Exercise objective: Repeat back the entries that follow, keeping every word as it is.

(Saved entries)
.....
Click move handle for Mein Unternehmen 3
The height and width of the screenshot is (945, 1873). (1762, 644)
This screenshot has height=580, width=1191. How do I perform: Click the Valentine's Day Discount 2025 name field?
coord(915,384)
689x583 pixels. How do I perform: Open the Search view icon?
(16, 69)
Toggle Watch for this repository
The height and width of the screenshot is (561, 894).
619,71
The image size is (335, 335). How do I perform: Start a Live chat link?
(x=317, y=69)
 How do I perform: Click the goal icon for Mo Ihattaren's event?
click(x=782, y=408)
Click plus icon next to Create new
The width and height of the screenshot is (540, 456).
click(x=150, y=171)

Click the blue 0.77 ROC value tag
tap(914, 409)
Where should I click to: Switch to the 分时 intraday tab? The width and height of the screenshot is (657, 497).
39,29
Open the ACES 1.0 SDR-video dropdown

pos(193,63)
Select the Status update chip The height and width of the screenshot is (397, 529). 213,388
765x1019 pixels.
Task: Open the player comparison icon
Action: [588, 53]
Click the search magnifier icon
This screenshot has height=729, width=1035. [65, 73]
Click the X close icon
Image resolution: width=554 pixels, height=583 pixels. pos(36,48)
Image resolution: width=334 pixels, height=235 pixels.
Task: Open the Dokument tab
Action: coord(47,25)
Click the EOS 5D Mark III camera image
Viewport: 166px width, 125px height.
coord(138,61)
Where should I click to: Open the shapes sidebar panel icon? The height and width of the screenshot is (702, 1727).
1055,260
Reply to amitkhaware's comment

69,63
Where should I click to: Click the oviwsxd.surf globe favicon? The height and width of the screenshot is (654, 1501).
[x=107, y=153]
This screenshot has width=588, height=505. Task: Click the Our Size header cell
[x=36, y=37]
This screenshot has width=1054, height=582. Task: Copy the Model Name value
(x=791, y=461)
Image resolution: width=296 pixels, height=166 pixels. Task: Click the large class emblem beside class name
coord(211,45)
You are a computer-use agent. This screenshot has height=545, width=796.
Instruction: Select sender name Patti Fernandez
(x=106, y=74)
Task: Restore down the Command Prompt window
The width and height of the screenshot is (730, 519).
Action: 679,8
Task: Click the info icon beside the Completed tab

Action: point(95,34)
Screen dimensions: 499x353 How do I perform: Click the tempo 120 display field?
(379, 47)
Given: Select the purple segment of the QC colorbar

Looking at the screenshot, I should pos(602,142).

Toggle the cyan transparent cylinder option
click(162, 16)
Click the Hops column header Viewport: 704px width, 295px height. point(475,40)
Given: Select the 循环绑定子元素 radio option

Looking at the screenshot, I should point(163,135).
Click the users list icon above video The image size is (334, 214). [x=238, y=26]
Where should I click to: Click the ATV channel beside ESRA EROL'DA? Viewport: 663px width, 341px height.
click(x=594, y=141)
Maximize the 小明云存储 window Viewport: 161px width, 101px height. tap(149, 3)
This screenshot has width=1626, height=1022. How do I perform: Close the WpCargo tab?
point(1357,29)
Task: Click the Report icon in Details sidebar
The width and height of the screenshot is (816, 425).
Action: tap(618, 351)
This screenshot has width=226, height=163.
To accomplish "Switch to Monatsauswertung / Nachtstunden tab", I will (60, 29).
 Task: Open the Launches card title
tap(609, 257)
.....
Response box:
Click move handle for Mein Unternehmen 3
The height and width of the screenshot is (945, 1873). (1762, 644)
This screenshot has height=580, width=1191. How do I perform: Click the Valentine's Day Discount 2025 name field?
coord(915,384)
689x583 pixels. How do I perform: Open the Search view icon?
(16, 69)
Toggle Watch for this repository
The height and width of the screenshot is (561, 894).
619,71
The image size is (335, 335). How do I perform: Start a Live chat link?
(x=317, y=69)
 How do I perform: Click the goal icon for Mo Ihattaren's event?
click(x=782, y=408)
Click plus icon next to Create new
The width and height of the screenshot is (540, 456).
click(x=150, y=171)

Click the blue 0.77 ROC value tag
tap(914, 409)
Where should I click to: Switch to the 分时 intraday tab? The width and height of the screenshot is (657, 497).
39,29
Open the ACES 1.0 SDR-video dropdown

pos(193,63)
Select the Status update chip The height and width of the screenshot is (397, 529). 213,388
765x1019 pixels.
Task: Open the player comparison icon
Action: [588, 53]
Click the search magnifier icon
This screenshot has height=729, width=1035. [65, 73]
Click the X close icon
Image resolution: width=554 pixels, height=583 pixels. pos(36,48)
Image resolution: width=334 pixels, height=235 pixels.
Task: Open the Dokument tab
Action: coord(47,25)
Click the EOS 5D Mark III camera image
Viewport: 166px width, 125px height.
coord(138,61)
Where should I click to: Open the shapes sidebar panel icon? The height and width of the screenshot is (702, 1727).
1055,260
Reply to amitkhaware's comment

69,63
Where should I click to: Click the oviwsxd.surf globe favicon? The height and width of the screenshot is (654, 1501).
[x=107, y=153]
This screenshot has width=588, height=505. Task: Click the Our Size header cell
[x=36, y=37]
This screenshot has width=1054, height=582. Task: Copy the Model Name value
(x=791, y=461)
Image resolution: width=296 pixels, height=166 pixels. Task: Click the large class emblem beside class name
coord(211,45)
You are a computer-use agent. This screenshot has height=545, width=796.
Instruction: Select sender name Patti Fernandez
(x=106, y=74)
Task: Restore down the Command Prompt window
The width and height of the screenshot is (730, 519).
Action: 679,8
Task: Click the info icon beside the Completed tab

Action: point(95,34)
Screen dimensions: 499x353 How do I perform: Click the tempo 120 display field?
(379, 47)
Given: Select the purple segment of the QC colorbar

Looking at the screenshot, I should pos(602,142).

Toggle the cyan transparent cylinder option
click(162, 16)
Click the Hops column header Viewport: 704px width, 295px height. point(475,40)
Given: Select the 循环绑定子元素 radio option

Looking at the screenshot, I should point(163,135).
Click the users list icon above video The image size is (334, 214). [x=238, y=26]
Where should I click to: Click the ATV channel beside ESRA EROL'DA? Viewport: 663px width, 341px height.
click(x=594, y=141)
Maximize the 小明云存储 window Viewport: 161px width, 101px height. tap(149, 3)
This screenshot has width=1626, height=1022. How do I perform: Close the WpCargo tab?
point(1357,29)
Task: Click the Report icon in Details sidebar
The width and height of the screenshot is (816, 425).
Action: tap(618, 351)
This screenshot has width=226, height=163.
To accomplish "Switch to Monatsauswertung / Nachtstunden tab", I will (60, 29).
 Task: Open the Launches card title
tap(609, 257)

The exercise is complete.